“Google Inc. will resolve a 20-month antitrust probe by U.S. regulators tomorrow with a voluntary agreement and a consent decree on the company’s alleged misuse of patents, three people familiar with the matter said,” Sara Forden reports for Bloomberg. “The U.S. Federal Trade Commission is poised to announce that Google has agreed to voluntarily change some business practices and settle allegations it misused patents to thwart competitors in smartphone technology, said the people, who asked not to be named because the decision isn’t public.”
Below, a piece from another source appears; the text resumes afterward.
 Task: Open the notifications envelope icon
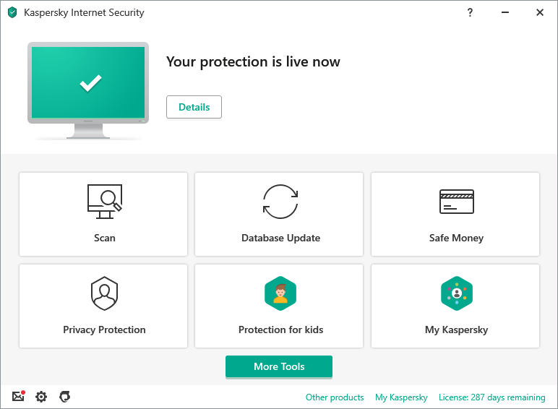[x=18, y=397]
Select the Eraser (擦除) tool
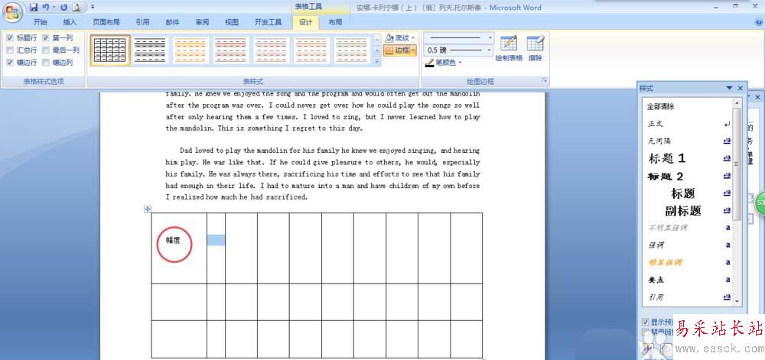Viewport: 765px width, 360px height. coord(535,47)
“The FTC is expected to close its investigation into whether Google, operator of the world’s most popular search engine, skews its search results to favor its own services without enforcement action, the people said,” Forden reports. “The FTC’s decision not to take action is a blow to competitors including Microsoft Corp., Yelp Inc. and Expedia Inc. and comes at a time when the European Union is seeking a ‘detailed commitment’ on search to end its probe into allegations that Google discriminates against rivals.”
Forden reports, “The expected FTC decision was drawing criticism from Google opponents, including the FairSearch.org coalition, an alliance that includes Microsoft and Expedia. ‘If the FTC fails to take decisive action to end Google’s anti-competitive practices, and locks itself out of any remedies to Google’s conduct that are offered in Europe later this month, the FTC will have acted prematurely and failed in its mission of protecting America’s consumers,’ according to a FairSearch.org blogpost published today.”